The fallout from a speech Republican U.S. Senate frontrunner Mike Durant made in 2011 to the U.S. Army War College regarding the use of a military tactic that disarms the public to restore "law and order" continues to make waves.

Remarks resurfaced on Saturday in which Durant claimed disarming the public could work to restore law and order in some U.S. cities. Still, he argued it was not a preferred method because it tended to incite more violence.

Durant subsequently dismissed those raising concerns about his views on the Second Amendment, arguing those 2011 comments were "mischaracterized."

However, Stan Mcdonald, the co-chairman of U.S. Rep. Mo Brooks' Senate campaign, argued the 2011 speech revealed Durant's darker views of conservatives.

Mcdonald, who also served as the chairman of U.S. Sen. Tommy Tuberville's winning 2020 campaign, told Huntsville radio WVNN's "The Dale Jackson Show" that based on those statements, Durant viewed conservatives as "domestic terrorists."

"He's apparently not principled," Mcdonald said. "He is not conservative. Yet, he wants to be in the body of the 100-most powerful legislators in the country. So I don't think there's a whole lot of balance to his appetite for power. And he wants to be the other senator from Alabama, yet -- tone-deaf does not even describe what he is.

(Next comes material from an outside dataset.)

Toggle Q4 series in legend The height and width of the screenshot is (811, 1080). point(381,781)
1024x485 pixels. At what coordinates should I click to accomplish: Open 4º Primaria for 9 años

"[F]irst of all, he believes the way to preserve public tranquility is that the military and the law enforcement has all of the guns, that the people don't. He literally was fine -- now when do you have riots? It's when you're taking away the guns. He wasn't saying you solve the riot by going in there by force. He said, 'Well, when you take away their guns, you're going to cause rioting.' OMG -- he's got to therefore believe that there are domestic terrorists who are conservatives. He's got to believe that."

In comments to 1819 News, Durant's campaign spokesman Scott Stone called the Brooks' response "disgraceful".